SSS(高校1年生)フィールドワーク①近江八幡の場合/ポスターセッションの概要と事前に考えること
- 2021.09.11
- 授業
前回の講座では、持続可能なまちづくりを学ぶ一環として、実際に現地へ行って学ぶことの意義を知り、またそのフィールドワークの6つの候補地について説明を受けました。生徒たちはどこに行ってみたいかをイメージし始めているかも知れません。今日の前半は、候補地の1つである滋賀県近江八幡市について、事前にリサーチを行った帖佐教諭と朴元教諭よりお話を聞きました。そして後半は、これから自らのリサーチが進めばより必要なスキルとなるプレゼンテーションについて学びます。
【近江八幡市】
● 概要
位置:滋賀県のほぼ中央に位置、琵琶湖の東岸
発展:古くから農業を中心に栄え、中世以降は陸上と湖上の交通の要衡という地の利を得て、信長の楽市楽座、秀次の自由商業都市と引き継がれ、近江商人の基礎を築くまち:歴史的遺産、風情が薫る景観が受け継がれている
● 近江商人、ヴォーリズ
近江商人の家訓:「三方よし」時代を超えた普遍の価値
商いというものは、買い手によし、世間によし、すなわち取引が地域社会全体の幸福につながるものでなければいけないと共存共栄の精神→まちづくりのキーワード
ウィリアム・メレル・ヴォーリズ/一柳米来留(1880~1964):アメリカで建築家、キリスト教伝道師、来日し英語教師、理想郷の建設に向け伝道団体「近江ミッション」を設立、多くの社会奉仕活動では結核療養所であるヴォーリズ記念病院、ヴォーリズ学園の設立
同志社との関係も深く、今出川キャンパスの啓明館、アーモスト館、新島遺品庫を設計
なぜヴォーリズは近江八幡にとどまり続けたのでしょう?近江八幡の歴史、近江商人の精神とキリスト教などの関わりを考えながらヴォーリズ建築をみて、まちをまわるとその理由が見えてくるかも知れません。 |
● 近江八幡市の取り組み
市役所:SDGsの実現に向け、自治体レベルで取り組みを進めるため平成29年4月に「近江八幡市SDGs推進本部」を設置
SDGs取り組み事例集の発行/近江八幡未来キャンパス2020
→伝統あるまちを継承していくために、高校生からまちの未来をデザインし地域を好きになる講座を実施
ラコリーナ近江八幡:農作物などの原材料を「お菓子」に仕上げ商いをするたねやグループもまた近江商人の哲学を受け継ぐ
本質的に自然と共生し、持続可能な社会を実現
目先の利益を追わず、50年後、100年後に豊かな大地に人々が集う幸せな暮らしをイメージ
ボーダレス・アートミュージアムNO-MA:リーフレット「やさしい美術館ガイド」を発行、誰でも見やすく最初に手にするものから既にコンセプトを感じ取ることができる
地域住民との関係性を大切に育む
教育機関と連携して地域やNO-MAの作品の魅力を多く伝える
あらためてボーダレスや共生という言葉について、そして”co-“という言葉について考えてみて下さい。 |
まちづくりは誰かが勝手にしてくれるものではなく、どのように関わっていくのか、どの世代も話しの輪に加わり、多くの意見が集まることがよいまちづくりに繋がっています。1つの例として近江八幡市について学ぶことは、新しい視点に気付かされるはずです。
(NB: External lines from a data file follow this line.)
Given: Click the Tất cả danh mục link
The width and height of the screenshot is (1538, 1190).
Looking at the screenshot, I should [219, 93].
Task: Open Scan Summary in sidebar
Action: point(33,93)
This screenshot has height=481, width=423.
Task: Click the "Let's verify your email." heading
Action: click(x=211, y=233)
【ポスターセッションの概要と事前に考えること -プレゼンテーション】
● 何のためのプレゼン?
目的が一致しているか重要
● 発表の手段
口頭発表の中のポスター発表/ポスターセッション → 今日の講義のメイン
● ポスターセッションとは何か?
・発表内容を1枚のポスターにまとめて会場内に 設置し、来訪者に口頭で説明や質疑応答を行う
・会場内には同時に複数の発表者がいて、来訪者は自由に見て回り、説明を聞いたり質問をする
・一定時間ごとに時間を区切ったセッション形式にして発表者も他の発表を聞く
● 発表の前に確認すること
・どんな場で発表するのか、会の目的は何か?
・指定や推奨された様式があるか?
・発表を聞く人はどんな人たちか?
・発表を通して伝えるべきことは何か?
・話し手、聞き手にとってのメリットは何か?
・聞き手に期待することは何か?
・手段に何を用いるか十分に検討したか?
● ポスター発表の当日まで
- 事前の確認(様式やサイズの指定/手書きか電子か/提出締切期日やポスター運搬方法)
- 内容(会の趣旨に合うか/聞き手を想像して分量や難易度、表現は適切か)
- 作成作業(見やすさ、わかりやすさ、倫理的か/伝わるべきことが伝わるか/質問と解答の想定)
最後にポスターの例をいくつか確認しました。リサーチしたことを、ポスター発表として最善の形で伝えるためには、丁寧な確認と作業、そしてきちんと段階を経て進めることが必要だということ、その手順を学びました。